Dataset content Block Start
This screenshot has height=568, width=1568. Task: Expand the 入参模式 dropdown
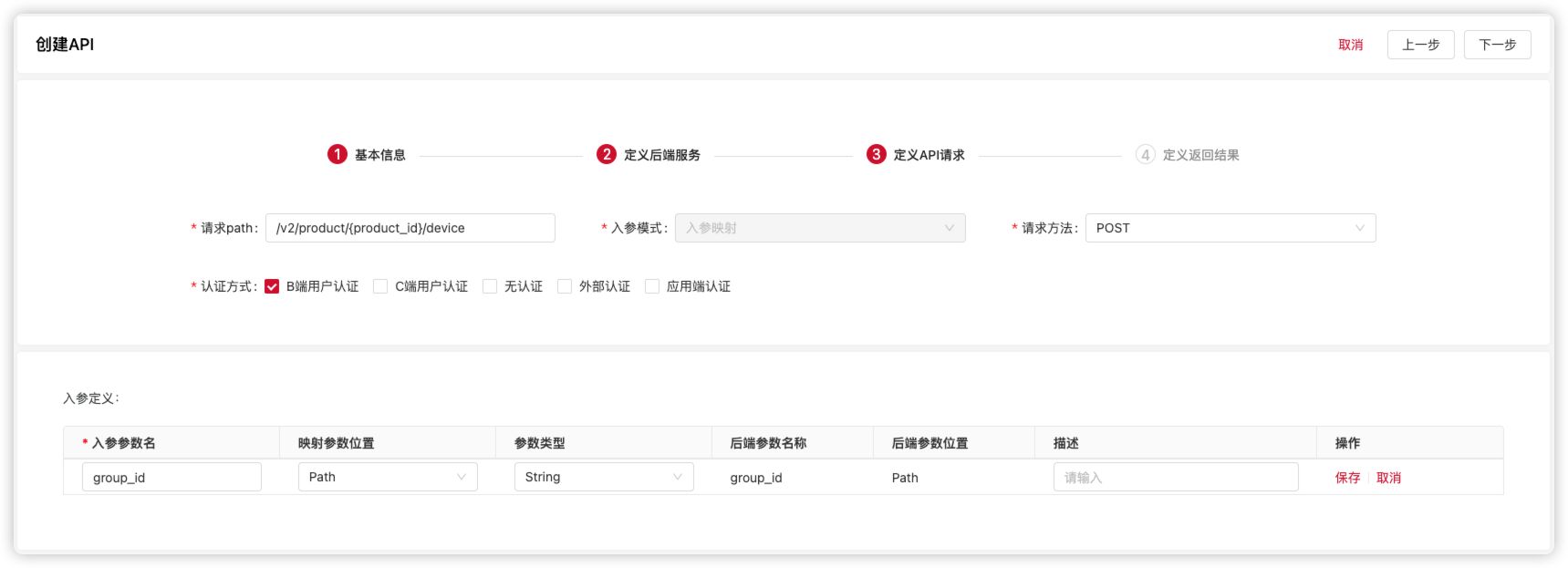point(819,228)
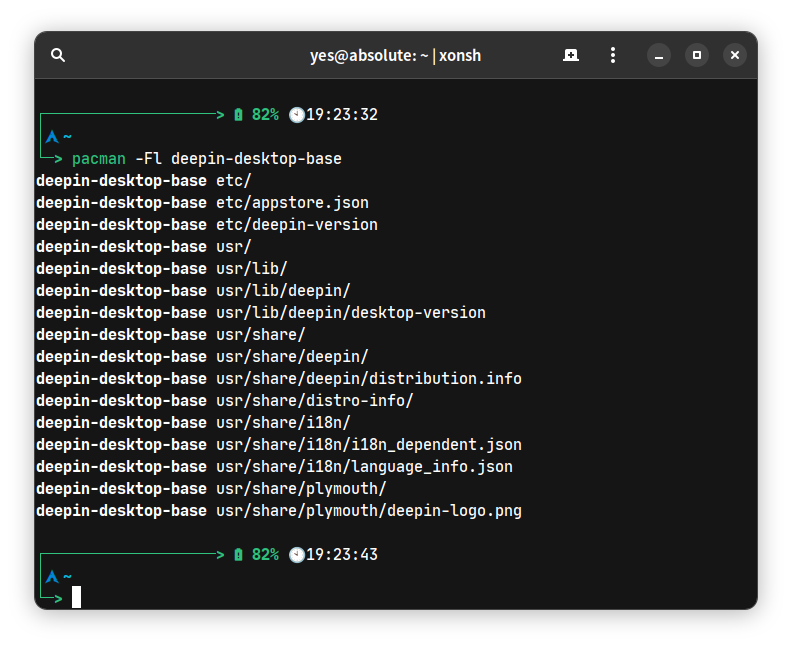
Task: Click the battery icon beside 19:23:43
Action: 238,554
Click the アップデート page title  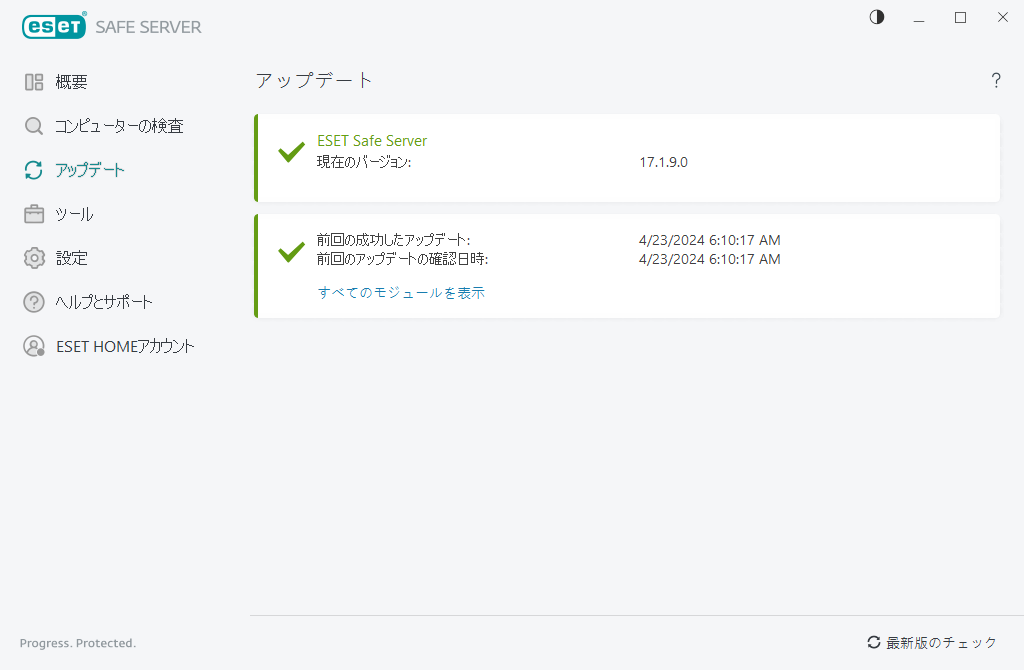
Dataset content Block End
## Work request
Leave out every picture and copy the rest of the records exactly.

## Response to this task
This screenshot has height=568, width=1568. Task: Expand the 入参模式 dropdown
point(819,228)
Task: Click the battery icon beside 19:23:43
Action: 238,554
Click the アップデート page title  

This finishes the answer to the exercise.